> _文档段落_:
+++
前言

    Sobel是图像处理中非常常见的一种边缘检测算法,本文基于C++和OpenCV对Sobel进行了实现,并对代码进行优化。


一、Sobel算子

    Sobel算子是图像处理中的一个离散微分算子,经典的Sobel算子包含了一个33的矩阵(OpenCV中的Sobel是包含其它尺寸的,本文只实现33及其优化),其结构如下图所示:
在这里插入图片描述
在这里插入图片描述
如上图所示,一个是X轴方向的算子,一个是Y轴方向的算子。实际上,这两个算子都可以拆分为两个向量的卷积,这两个向量分别是Sobel平滑算子与Sobel差分算子,也就是说X轴方向的Sobel算子是可以拆分为:
在这里插入图片描述
而Y轴方向算子可以拆分为:
在这里插入图片描述
其中的[1 2 1]是3阶的非归一化的Sobel平滑算子,而[1 0 -1]是一个差分算子。

二、实现与优化

    以下内容为对Sobel算子的实现和优化过程,测试图像是一张10000*7002的工业图像。

1.原始版本

    最初版本,我对Sobel的实现代码如下:

unsigned char Table[65026];
    for (int Y = 0; Y < 65026; Y++) Table[Y] = (sqrtf(Y + 0.0f) + 0.5f);
    for (int i = 0; i < nRows; i++)
    {
        for (int j = 0; j < nCols; j++)
        {
            for (int k = 0; k < nChan; k++)
            {
                int n1Pos = (i*(nCols + 2) + j)*nChan + k;
                int n2Pos = (i*(nCols + 2) + j + 1)*nChan + k;
                int n3Pos = (i*(nCols + 2) + j + 2)*nChan + k;
                int n4Pos = ((i + 1)*(nCols + 2) + j)*nChan + k;
                int n5Pos = (i*nCols + j)*nChan + k;
                int n6Pos = ((i + 1)*(nCols + 2) + j + 2)*nChan + k;
                int n7Pos = ((i + 2)*(nCols + 2) + j)*nChan + k;
                int n8Pos = ((i + 2)*(nCols + 2) + j + 1)*nChan + k;
                int n9Pos = ((i + 2)*(nCols + 2) + j + 2)*nChan + k;
                int nX = abs((pSrcData[n3Pos] - pSrcData[n1Pos]
                    + 2 * (pSrcData[n6Pos] - pSrcData[n4Pos])
                    + pSrcData[n9Pos] - pSrcData[n7Pos]));
                int nY = abs((pSrcData[n7Pos] - pSrcData[n1Pos]
                    + 2 * (pSrcData[n8Pos] - pSrcData[n2Pos])
+++
> _列表_:
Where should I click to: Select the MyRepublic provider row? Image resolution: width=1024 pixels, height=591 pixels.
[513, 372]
+++
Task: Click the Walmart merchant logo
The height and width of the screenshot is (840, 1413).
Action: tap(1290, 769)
+++
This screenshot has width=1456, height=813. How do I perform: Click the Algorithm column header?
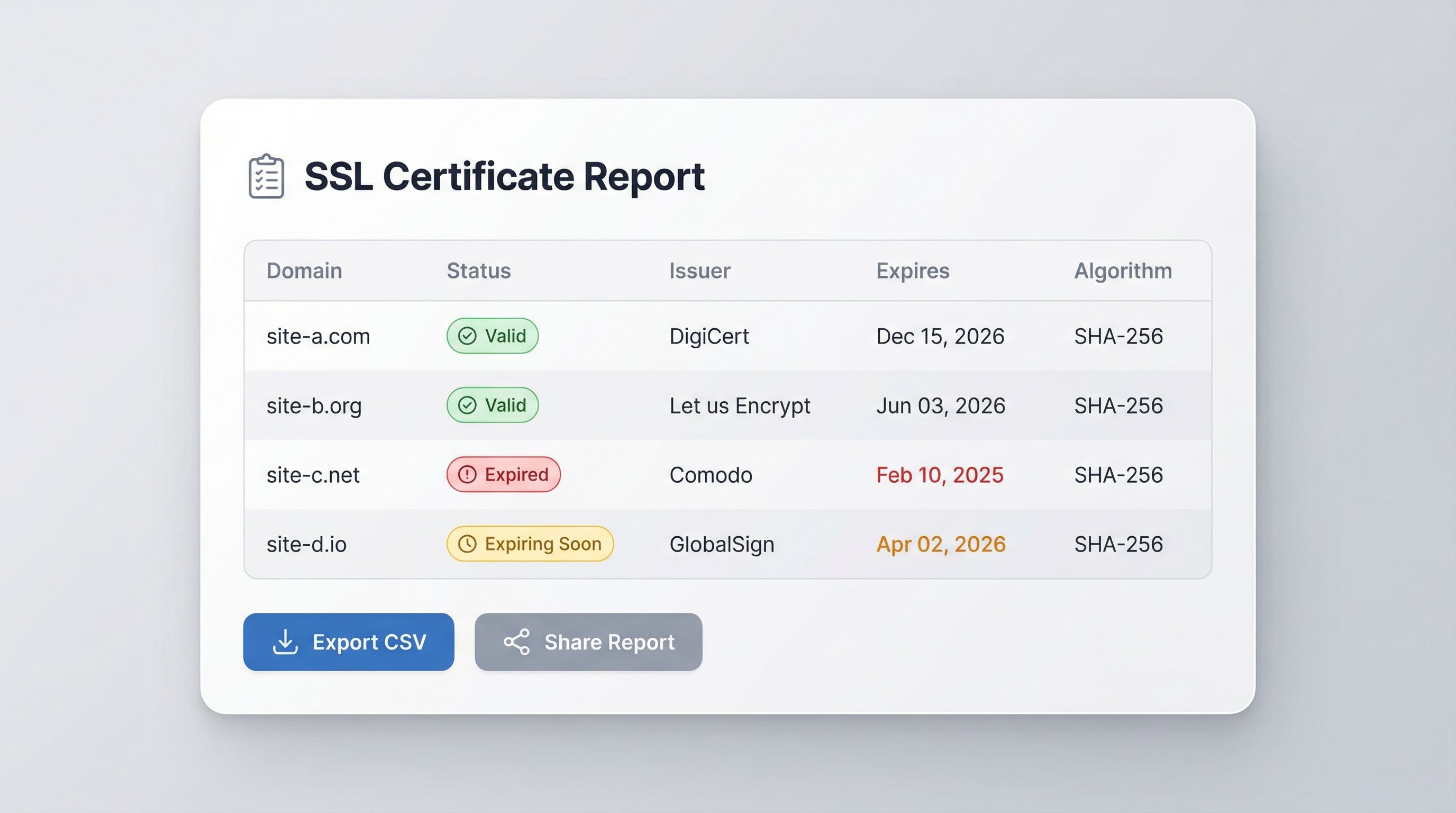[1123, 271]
+++
> _任务目标_:
请原样摘录文档段落中的一段文字。这段文字从包含“unsigned char Table[65026];”的那几个字开始，到“< nCols; j++)”结束。

> _正确答案_:
unsigned char Table[65026];
    for (int Y = 0; Y < 65026; Y++) Table[Y] = (sqrtf(Y + 0.0f) + 0.5f);
    for (int i = 0; i < nRows; i++)
    {
        for (int j = 0; j < nCols; j++)